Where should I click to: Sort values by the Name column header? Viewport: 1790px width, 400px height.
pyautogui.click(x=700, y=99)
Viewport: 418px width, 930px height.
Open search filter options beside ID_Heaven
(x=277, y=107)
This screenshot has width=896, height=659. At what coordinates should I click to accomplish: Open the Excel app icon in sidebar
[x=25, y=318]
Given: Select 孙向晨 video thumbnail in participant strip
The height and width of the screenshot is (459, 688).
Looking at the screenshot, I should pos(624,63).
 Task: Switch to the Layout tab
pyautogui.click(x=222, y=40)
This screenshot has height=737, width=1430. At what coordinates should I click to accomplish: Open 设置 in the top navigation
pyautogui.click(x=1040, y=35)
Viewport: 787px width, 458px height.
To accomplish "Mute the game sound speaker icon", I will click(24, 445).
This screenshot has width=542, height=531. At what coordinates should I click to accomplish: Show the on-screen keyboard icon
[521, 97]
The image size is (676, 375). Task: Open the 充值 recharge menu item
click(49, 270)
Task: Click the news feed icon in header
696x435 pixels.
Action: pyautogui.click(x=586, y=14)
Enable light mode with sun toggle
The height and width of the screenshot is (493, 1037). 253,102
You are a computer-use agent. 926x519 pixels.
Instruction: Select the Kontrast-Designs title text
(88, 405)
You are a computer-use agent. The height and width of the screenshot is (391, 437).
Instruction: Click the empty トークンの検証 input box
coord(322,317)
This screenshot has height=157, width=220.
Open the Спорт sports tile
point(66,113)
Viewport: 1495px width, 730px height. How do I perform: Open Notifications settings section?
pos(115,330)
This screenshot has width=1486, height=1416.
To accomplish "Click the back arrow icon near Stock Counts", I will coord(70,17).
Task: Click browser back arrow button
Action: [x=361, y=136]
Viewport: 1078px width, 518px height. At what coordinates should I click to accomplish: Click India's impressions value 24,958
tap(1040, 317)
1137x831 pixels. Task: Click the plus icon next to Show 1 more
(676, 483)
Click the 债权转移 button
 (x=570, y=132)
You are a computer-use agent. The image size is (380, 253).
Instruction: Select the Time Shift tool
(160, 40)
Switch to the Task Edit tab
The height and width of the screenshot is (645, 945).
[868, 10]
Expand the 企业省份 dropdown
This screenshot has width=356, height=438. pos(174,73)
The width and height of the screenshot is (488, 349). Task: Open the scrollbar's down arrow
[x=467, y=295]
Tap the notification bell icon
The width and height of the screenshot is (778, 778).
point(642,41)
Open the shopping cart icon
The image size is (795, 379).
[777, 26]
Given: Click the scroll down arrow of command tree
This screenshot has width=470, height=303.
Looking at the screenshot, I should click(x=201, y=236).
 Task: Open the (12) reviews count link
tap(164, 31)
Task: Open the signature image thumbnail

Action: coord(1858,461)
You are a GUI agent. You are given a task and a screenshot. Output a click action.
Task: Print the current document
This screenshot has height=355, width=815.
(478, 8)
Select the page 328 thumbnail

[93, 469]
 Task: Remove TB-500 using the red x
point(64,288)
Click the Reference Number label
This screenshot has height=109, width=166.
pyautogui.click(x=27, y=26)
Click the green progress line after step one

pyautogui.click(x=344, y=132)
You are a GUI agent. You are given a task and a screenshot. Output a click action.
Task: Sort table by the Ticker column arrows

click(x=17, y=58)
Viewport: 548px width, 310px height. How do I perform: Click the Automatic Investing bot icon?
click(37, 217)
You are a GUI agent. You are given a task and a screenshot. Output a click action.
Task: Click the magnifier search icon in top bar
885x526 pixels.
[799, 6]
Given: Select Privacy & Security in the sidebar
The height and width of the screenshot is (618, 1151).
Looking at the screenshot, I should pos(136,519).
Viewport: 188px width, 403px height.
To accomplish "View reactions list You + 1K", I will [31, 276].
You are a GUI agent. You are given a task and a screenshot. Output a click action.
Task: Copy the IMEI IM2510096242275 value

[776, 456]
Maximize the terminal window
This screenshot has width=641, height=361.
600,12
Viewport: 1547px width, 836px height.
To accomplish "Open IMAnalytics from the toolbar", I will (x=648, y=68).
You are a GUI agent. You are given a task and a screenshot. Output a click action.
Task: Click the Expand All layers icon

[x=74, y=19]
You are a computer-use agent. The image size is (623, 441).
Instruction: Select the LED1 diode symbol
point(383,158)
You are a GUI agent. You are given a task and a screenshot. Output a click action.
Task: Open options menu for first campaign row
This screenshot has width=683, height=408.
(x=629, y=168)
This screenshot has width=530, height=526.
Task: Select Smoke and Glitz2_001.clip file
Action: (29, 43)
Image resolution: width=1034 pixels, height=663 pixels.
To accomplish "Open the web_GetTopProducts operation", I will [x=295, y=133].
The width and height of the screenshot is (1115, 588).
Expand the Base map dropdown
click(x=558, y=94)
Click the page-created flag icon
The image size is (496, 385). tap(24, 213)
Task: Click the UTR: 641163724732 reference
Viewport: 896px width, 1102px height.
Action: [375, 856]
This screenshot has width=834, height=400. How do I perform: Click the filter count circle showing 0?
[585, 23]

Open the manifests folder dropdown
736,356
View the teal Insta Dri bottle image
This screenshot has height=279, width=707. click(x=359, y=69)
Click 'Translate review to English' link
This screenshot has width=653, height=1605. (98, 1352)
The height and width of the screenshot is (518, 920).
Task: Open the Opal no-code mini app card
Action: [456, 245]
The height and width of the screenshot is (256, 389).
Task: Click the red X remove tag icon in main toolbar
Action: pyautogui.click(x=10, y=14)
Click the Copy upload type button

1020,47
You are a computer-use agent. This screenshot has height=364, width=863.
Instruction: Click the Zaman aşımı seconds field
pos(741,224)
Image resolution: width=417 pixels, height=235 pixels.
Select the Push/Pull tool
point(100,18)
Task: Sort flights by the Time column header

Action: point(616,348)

_EXERCISE GOAL_. Exactly reproduce the material above.

_TASK RESULT_.
Where should I click to: Sort values by the Name column header? Viewport: 1790px width, 400px height.
pyautogui.click(x=700, y=99)
Viewport: 418px width, 930px height.
Open search filter options beside ID_Heaven
(x=277, y=107)
This screenshot has width=896, height=659. At what coordinates should I click to accomplish: Open the Excel app icon in sidebar
[x=25, y=318]
Given: Select 孙向晨 video thumbnail in participant strip
The height and width of the screenshot is (459, 688).
Looking at the screenshot, I should pos(624,63).
 Task: Switch to the Layout tab
pyautogui.click(x=222, y=40)
This screenshot has height=737, width=1430. At what coordinates should I click to accomplish: Open 设置 in the top navigation
pyautogui.click(x=1040, y=35)
Viewport: 787px width, 458px height.
To accomplish "Mute the game sound speaker icon", I will click(24, 445).
This screenshot has width=542, height=531. At what coordinates should I click to accomplish: Show the on-screen keyboard icon
[521, 97]
The image size is (676, 375). Task: Open the 充值 recharge menu item
click(49, 270)
Task: Click the news feed icon in header
696x435 pixels.
Action: pyautogui.click(x=586, y=14)
Enable light mode with sun toggle
The height and width of the screenshot is (493, 1037). 253,102
You are a computer-use agent. 926x519 pixels.
Instruction: Select the Kontrast-Designs title text
(88, 405)
You are a computer-use agent. The height and width of the screenshot is (391, 437).
Instruction: Click the empty トークンの検証 input box
coord(322,317)
This screenshot has height=157, width=220.
Open the Спорт sports tile
point(66,113)
Viewport: 1495px width, 730px height. How do I perform: Open Notifications settings section?
pos(115,330)
This screenshot has width=1486, height=1416.
To accomplish "Click the back arrow icon near Stock Counts", I will coord(70,17).
Task: Click browser back arrow button
Action: [x=361, y=136]
Viewport: 1078px width, 518px height. At what coordinates should I click to accomplish: Click India's impressions value 24,958
tap(1040, 317)
1137x831 pixels. Task: Click the plus icon next to Show 1 more
(676, 483)
Click the 债权转移 button
 (x=570, y=132)
You are a computer-use agent. The image size is (380, 253).
Instruction: Select the Time Shift tool
(160, 40)
Switch to the Task Edit tab
The height and width of the screenshot is (645, 945).
[868, 10]
Expand the 企业省份 dropdown
This screenshot has width=356, height=438. pos(174,73)
The width and height of the screenshot is (488, 349). Task: Open the scrollbar's down arrow
[x=467, y=295]
Tap the notification bell icon
The width and height of the screenshot is (778, 778).
point(642,41)
Open the shopping cart icon
The image size is (795, 379).
[777, 26]
Given: Click the scroll down arrow of command tree
This screenshot has width=470, height=303.
Looking at the screenshot, I should click(x=201, y=236).
 Task: Open the (12) reviews count link
tap(164, 31)
Task: Open the signature image thumbnail

Action: coord(1858,461)
You are a GUI agent. You are given a task and a screenshot. Output a click action.
Task: Print the current document
This screenshot has height=355, width=815.
(478, 8)
Select the page 328 thumbnail

[93, 469]
 Task: Remove TB-500 using the red x
point(64,288)
Click the Reference Number label
This screenshot has height=109, width=166.
pyautogui.click(x=27, y=26)
Click the green progress line after step one

pyautogui.click(x=344, y=132)
You are a GUI agent. You are given a task and a screenshot. Output a click action.
Task: Sort table by the Ticker column arrows

click(x=17, y=58)
Viewport: 548px width, 310px height. How do I perform: Click the Automatic Investing bot icon?
click(37, 217)
You are a GUI agent. You are given a task and a screenshot. Output a click action.
Task: Click the magnifier search icon in top bar
885x526 pixels.
[799, 6]
Given: Select Privacy & Security in the sidebar
The height and width of the screenshot is (618, 1151).
Looking at the screenshot, I should pos(136,519).
Viewport: 188px width, 403px height.
To accomplish "View reactions list You + 1K", I will [31, 276].
You are a GUI agent. You are given a task and a screenshot. Output a click action.
Task: Copy the IMEI IM2510096242275 value

[776, 456]
Maximize the terminal window
This screenshot has width=641, height=361.
600,12
Viewport: 1547px width, 836px height.
To accomplish "Open IMAnalytics from the toolbar", I will (x=648, y=68).
You are a GUI agent. You are given a task and a screenshot. Output a click action.
Task: Click the Expand All layers icon

[x=74, y=19]
You are a computer-use agent. The image size is (623, 441).
Instruction: Select the LED1 diode symbol
point(383,158)
You are a GUI agent. You are given a task and a screenshot. Output a click action.
Task: Open options menu for first campaign row
This screenshot has width=683, height=408.
(x=629, y=168)
This screenshot has width=530, height=526.
Task: Select Smoke and Glitz2_001.clip file
Action: (29, 43)
Image resolution: width=1034 pixels, height=663 pixels.
To accomplish "Open the web_GetTopProducts operation", I will [x=295, y=133].
The width and height of the screenshot is (1115, 588).
Expand the Base map dropdown
click(x=558, y=94)
Click the page-created flag icon
The image size is (496, 385). tap(24, 213)
Task: Click the UTR: 641163724732 reference
Viewport: 896px width, 1102px height.
Action: [375, 856]
This screenshot has width=834, height=400. How do I perform: Click the filter count circle showing 0?
[585, 23]

Open the manifests folder dropdown
736,356
View the teal Insta Dri bottle image
This screenshot has height=279, width=707. click(x=359, y=69)
Click 'Translate review to English' link
This screenshot has width=653, height=1605. (98, 1352)
The height and width of the screenshot is (518, 920).
Task: Open the Opal no-code mini app card
Action: [456, 245]
The height and width of the screenshot is (256, 389).
Task: Click the red X remove tag icon in main toolbar
Action: pyautogui.click(x=10, y=14)
Click the Copy upload type button

1020,47
You are a computer-use agent. This screenshot has height=364, width=863.
Instruction: Click the Zaman aşımı seconds field
pos(741,224)
Image resolution: width=417 pixels, height=235 pixels.
Select the Push/Pull tool
point(100,18)
Task: Sort flights by the Time column header

Action: point(616,348)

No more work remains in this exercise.